L'existence politique de Louvois commence à celle date ; désormais associé à la charge de son père, dont il n'avait jusqu'alors que La survivance, il en exerce avec lui toutes les fonctions. Peu à peu Le Tellier se retire ; il fait tous les jours la part plus grande à son fils ; déjà hors de l'administration militaire en 1667, l'importance de la guerre de Flandre l'y ramène pour un temps ; mais, en 1668, après le traité d'Aix-la-Chapelle, il en sort pour n'y plus rentrer. Ministre d'État, délibérant sous les yeux de Louis XIV avec Colbert et de Lionne, il travaille à faire pénétrer et prévaloir dans le conseil l'influence toujours croissante de Louvois, qui n'y a pas encore séance, mais dont la place y est déjà marquée.

En 1662, Louvois avait vingt et un ans, Louis XIV vingt-quatre ; l'âge toutefois les rapprochait moins que l'accord frappant de leurs sentiments et de leurs idées, leur goût pour la domination, leur grande et juste confiance dans les qualités militaires de la nation qu'ils allaient pousser aux armes, leur profond et insolent dédain pour toutes les nations étrangères. Et de fait, les plus puissantes et les plus hautes s'inclinaient devant la suprématie de la France. Non-seulement l'Espagne avait fait le complet sacrifice des territoires que le traité des Pyrénées lui avait enlevés ; mais l'honneur castillan lui-même ne savait plus garder sa fierté proverbiale. Lorsque le baron de Watteville, ambassadeur d'Espagne, eut fait insulter publiquement, dans les rues de Londres, le comte d'Estrades, ambassadeur de France, le roi Catholique se hâta de rappeler et de punir son représentant et de désavouer solennellement toute prétention de marcher de pair avec le roi Très-Chrétien. En Angleterre, où la restauration des Stuarts venait de s'accomplir, Charles II inaugurait ses rapports avec la France en lui vendant Dunkerque, ce nouveau Calais que Cromwell ne s'était pas donné la peine de prendre lui-même aux Espagnols, mais qu'il avait fait prendre et s'était fait livrer par Mazarin. En Allemagne, le chef de la maison d'Autriche, l'empereur Léopold, impuissant contre ses vassaux, impuissant contre les Turcs, se voyait au moment de souffrir ou même de solliciter l'intervention armée du roi de France dans les affaires de l'Empire et jusque dans ses États héréditaires. La Hollande seule, gouvernée par Jean de Witt, se tenait dans une attitude respectueuse sans humilité ; mais quelle considération ce peuple de marchands pouvait-il attendre d'une nation de soldats ? Car ce n'était pas Louis XIV et Louvois seulement qui professaient le dédain des étrangers, c'était toute la France.

◆ Consigne 1 ◆
Indiquez si les affirmations (a), (b) et (c) concordent avec l'extrait sur Louvois, en répondant par oui ou par non et en citant les mots décisifs du texte : (a) en 1662, Louvois avait vingt et un ans ; (b) Le Tellier quitte définitivement l'administration militaire en 1667 ; (c) Charles II a vendu Dunkerque à la France.
◆ Consigne 2 ◆
Prolongez l'extrait sur Louvois et Louis XIV en reprenant juste après sa dernière phrase.

◆ Données ◆
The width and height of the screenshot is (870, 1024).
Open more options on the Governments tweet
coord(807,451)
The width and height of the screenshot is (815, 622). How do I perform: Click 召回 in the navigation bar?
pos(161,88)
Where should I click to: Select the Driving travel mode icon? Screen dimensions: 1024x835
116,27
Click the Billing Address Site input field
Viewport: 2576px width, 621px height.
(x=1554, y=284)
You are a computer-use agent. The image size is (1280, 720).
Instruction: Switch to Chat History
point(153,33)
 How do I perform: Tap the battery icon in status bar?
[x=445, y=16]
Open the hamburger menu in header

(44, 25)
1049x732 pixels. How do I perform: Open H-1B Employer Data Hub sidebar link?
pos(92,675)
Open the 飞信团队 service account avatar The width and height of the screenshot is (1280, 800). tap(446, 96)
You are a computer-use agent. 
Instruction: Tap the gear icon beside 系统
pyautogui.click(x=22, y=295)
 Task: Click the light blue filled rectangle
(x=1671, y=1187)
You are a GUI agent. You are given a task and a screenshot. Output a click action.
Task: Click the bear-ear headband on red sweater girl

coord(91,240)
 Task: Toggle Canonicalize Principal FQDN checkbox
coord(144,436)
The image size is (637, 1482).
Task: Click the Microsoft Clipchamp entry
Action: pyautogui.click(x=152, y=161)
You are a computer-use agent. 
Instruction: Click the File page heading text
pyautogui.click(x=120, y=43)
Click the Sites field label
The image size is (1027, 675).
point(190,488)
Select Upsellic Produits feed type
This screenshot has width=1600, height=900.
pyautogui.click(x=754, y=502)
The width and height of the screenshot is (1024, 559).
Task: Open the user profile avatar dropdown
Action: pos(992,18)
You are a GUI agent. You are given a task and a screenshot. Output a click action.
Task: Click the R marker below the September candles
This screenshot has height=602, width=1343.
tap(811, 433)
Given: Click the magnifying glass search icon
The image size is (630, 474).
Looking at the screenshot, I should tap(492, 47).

◆ Réponse 1 ◆
(a) Oui : « En 1662, Louvois avait vingt et un ans ».
(b) Non : « en 1668, après le traité d'Aix-la-Chapelle, il en sort pour n'y plus rentrer ».
(c) Oui : « Charles II inaugurait ses rapports avec la France en lui vendant Dunkerque ».

◆ Réponse 2 ◆
Comment la France à son tour était-elle jugée par les étrangers ? Voici le portrait que traçait d'elle un de ses adversaires les plus actifs et les plus redoutables, le baron de Lisola, publiciste et diplomate franc-comtois, qui mit tour à tour sa verve toute française au service de tous les ennemis de la France : La France est un royaume qui a toutes ses parties unies, abondante en hommes, industrieuse en commerce, qui attire avec ses bagatelles et ses modes l'argent de toutes les autres nations, qui a des ports considérables sur l'Océan et la Méditerranée, et n'a point de puissances considérables à redouter en son voisinage que celle de la maison d'Autriche. Le génie de la nation est naturellement porté aux armes, ardent, inquiet, ami de la nouveauté, désireux des conquêtes, prompt, agissant, et flexible à toutes sortes d'expédients qu'il juge propres à ses fins.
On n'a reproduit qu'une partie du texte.